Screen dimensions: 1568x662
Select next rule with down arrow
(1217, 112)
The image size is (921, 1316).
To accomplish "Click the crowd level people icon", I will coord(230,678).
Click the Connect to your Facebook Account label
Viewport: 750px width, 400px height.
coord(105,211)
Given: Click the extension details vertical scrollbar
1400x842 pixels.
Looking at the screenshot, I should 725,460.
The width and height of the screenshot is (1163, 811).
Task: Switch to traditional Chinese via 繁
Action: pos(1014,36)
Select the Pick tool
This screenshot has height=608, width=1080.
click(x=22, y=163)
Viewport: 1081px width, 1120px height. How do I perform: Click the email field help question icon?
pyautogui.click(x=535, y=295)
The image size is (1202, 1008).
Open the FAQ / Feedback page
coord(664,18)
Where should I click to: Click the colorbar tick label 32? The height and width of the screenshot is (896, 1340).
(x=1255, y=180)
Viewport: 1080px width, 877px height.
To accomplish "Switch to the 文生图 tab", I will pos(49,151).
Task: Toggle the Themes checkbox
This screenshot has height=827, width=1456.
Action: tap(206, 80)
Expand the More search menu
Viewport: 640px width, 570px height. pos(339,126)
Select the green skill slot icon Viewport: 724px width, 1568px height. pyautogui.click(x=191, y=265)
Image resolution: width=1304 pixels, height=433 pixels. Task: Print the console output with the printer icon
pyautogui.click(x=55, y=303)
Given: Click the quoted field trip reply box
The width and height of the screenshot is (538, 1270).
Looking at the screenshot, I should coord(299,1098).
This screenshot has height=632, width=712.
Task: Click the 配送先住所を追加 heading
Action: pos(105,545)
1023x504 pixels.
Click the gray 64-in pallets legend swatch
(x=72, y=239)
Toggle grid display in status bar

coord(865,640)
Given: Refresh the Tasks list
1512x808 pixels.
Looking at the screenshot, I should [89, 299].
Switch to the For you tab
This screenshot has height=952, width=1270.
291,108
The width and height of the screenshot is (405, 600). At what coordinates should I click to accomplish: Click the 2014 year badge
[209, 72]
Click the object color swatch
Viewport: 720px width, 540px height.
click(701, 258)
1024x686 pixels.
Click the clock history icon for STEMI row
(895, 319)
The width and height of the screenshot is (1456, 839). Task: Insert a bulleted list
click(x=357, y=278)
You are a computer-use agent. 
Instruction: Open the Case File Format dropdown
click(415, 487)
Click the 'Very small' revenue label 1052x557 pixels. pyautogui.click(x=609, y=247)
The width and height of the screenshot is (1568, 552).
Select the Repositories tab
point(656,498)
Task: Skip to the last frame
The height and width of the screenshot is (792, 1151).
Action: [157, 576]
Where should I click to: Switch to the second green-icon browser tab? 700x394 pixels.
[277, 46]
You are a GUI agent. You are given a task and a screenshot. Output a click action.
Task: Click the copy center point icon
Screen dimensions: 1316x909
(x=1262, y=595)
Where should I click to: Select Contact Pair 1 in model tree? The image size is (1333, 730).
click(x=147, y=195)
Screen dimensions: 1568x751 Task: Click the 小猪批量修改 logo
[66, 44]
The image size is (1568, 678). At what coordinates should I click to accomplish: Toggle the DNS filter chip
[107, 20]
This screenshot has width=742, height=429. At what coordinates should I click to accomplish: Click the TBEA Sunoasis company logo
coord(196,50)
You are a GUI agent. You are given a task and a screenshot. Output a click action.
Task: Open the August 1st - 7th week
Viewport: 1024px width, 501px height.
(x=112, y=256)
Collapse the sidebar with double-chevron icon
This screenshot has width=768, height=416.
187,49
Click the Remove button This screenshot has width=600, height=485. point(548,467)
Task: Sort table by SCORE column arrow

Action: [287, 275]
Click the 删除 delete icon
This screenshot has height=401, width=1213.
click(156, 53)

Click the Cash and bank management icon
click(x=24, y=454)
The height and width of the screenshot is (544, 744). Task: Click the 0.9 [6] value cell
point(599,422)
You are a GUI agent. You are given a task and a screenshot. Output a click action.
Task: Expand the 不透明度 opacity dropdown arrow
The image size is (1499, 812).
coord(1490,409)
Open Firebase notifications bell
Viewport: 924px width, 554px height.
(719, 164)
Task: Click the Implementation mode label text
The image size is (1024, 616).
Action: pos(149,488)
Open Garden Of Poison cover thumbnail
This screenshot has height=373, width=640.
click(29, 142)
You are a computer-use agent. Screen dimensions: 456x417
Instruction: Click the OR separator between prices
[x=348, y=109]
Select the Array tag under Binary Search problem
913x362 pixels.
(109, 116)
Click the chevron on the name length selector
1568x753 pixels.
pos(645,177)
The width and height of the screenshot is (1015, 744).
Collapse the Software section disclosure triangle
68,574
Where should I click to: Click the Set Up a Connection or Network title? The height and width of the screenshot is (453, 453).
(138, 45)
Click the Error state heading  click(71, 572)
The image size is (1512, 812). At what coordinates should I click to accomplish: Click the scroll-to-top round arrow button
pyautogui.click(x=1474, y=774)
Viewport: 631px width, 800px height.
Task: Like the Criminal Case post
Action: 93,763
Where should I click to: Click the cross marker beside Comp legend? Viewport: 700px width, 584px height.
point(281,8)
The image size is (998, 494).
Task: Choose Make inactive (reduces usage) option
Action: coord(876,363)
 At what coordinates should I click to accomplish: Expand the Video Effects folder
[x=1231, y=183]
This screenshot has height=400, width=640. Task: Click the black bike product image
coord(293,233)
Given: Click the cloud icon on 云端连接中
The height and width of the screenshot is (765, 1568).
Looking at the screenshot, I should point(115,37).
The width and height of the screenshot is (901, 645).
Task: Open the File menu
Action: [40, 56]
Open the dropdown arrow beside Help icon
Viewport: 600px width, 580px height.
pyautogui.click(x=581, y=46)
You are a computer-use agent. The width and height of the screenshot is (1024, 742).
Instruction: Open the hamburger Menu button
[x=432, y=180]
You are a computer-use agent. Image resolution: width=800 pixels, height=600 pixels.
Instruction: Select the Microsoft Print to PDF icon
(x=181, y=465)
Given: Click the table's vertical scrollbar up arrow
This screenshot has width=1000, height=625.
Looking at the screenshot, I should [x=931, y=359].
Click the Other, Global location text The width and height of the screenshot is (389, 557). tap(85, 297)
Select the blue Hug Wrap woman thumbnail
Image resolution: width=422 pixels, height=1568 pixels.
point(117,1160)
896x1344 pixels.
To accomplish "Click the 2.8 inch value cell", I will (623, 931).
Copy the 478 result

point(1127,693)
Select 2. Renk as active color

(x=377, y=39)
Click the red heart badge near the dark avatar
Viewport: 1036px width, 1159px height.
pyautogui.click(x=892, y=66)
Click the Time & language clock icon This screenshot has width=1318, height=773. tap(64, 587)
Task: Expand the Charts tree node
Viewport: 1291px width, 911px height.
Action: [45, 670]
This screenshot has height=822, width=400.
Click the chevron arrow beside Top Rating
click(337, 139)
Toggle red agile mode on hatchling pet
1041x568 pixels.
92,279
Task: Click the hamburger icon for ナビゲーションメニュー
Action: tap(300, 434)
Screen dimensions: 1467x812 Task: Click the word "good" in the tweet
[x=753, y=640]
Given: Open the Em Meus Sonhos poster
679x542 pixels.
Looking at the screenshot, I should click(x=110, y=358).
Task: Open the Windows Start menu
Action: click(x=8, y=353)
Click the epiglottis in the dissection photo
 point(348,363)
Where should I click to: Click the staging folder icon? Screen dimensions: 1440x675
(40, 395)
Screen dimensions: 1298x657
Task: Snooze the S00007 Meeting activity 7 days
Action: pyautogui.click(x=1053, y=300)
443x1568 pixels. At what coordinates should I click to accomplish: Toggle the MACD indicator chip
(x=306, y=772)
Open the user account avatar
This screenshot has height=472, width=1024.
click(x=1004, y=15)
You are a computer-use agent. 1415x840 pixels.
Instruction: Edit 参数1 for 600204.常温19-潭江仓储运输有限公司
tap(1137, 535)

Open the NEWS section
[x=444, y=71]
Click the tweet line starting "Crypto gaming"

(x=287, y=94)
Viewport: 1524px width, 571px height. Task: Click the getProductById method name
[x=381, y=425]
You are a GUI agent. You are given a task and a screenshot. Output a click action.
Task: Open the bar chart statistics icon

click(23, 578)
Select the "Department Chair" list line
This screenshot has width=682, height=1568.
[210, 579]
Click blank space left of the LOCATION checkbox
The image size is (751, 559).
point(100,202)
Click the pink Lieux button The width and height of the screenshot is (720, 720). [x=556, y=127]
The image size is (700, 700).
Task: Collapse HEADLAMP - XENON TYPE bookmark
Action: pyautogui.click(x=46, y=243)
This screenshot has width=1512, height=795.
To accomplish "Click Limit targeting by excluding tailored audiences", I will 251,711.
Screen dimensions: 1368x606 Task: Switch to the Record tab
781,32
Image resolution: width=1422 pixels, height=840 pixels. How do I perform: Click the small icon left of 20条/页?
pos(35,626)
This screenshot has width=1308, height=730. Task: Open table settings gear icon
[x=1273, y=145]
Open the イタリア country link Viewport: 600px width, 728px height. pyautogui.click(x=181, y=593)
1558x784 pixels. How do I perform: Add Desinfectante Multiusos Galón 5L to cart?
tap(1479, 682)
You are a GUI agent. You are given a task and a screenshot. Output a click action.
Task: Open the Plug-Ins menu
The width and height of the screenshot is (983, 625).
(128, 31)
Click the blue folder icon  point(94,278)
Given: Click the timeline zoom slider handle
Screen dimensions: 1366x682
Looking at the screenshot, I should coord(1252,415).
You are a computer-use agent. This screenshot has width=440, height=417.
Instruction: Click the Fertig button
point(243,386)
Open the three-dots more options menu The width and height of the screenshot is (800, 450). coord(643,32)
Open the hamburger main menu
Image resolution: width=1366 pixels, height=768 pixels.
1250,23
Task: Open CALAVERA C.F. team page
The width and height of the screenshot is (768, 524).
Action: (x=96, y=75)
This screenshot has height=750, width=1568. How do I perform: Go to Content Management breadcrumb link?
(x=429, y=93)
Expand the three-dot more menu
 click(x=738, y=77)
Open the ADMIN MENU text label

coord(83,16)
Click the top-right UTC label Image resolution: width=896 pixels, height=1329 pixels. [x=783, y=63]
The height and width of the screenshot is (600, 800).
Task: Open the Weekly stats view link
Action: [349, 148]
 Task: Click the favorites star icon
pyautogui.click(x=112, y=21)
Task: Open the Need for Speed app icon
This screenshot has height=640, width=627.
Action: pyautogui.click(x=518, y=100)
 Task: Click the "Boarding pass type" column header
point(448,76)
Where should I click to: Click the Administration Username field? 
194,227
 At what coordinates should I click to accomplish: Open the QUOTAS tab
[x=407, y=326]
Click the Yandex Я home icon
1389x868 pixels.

> **Exercise directions**
Report every line from the listing above where the string "computer" can be found.

> **Completed task**
You are a computer-use agent. 
You are a computer-use agent. Screen dimensions: 456x417
You are a computer-use agent. The width and height of the screenshot is (1024, 742).
You are a computer-use agent. Image resolution: width=800 pixels, height=600 pixels.
You are a computer-use agent. 1415x840 pixels.
You are a computer-use agent. This screenshot has width=440, height=417.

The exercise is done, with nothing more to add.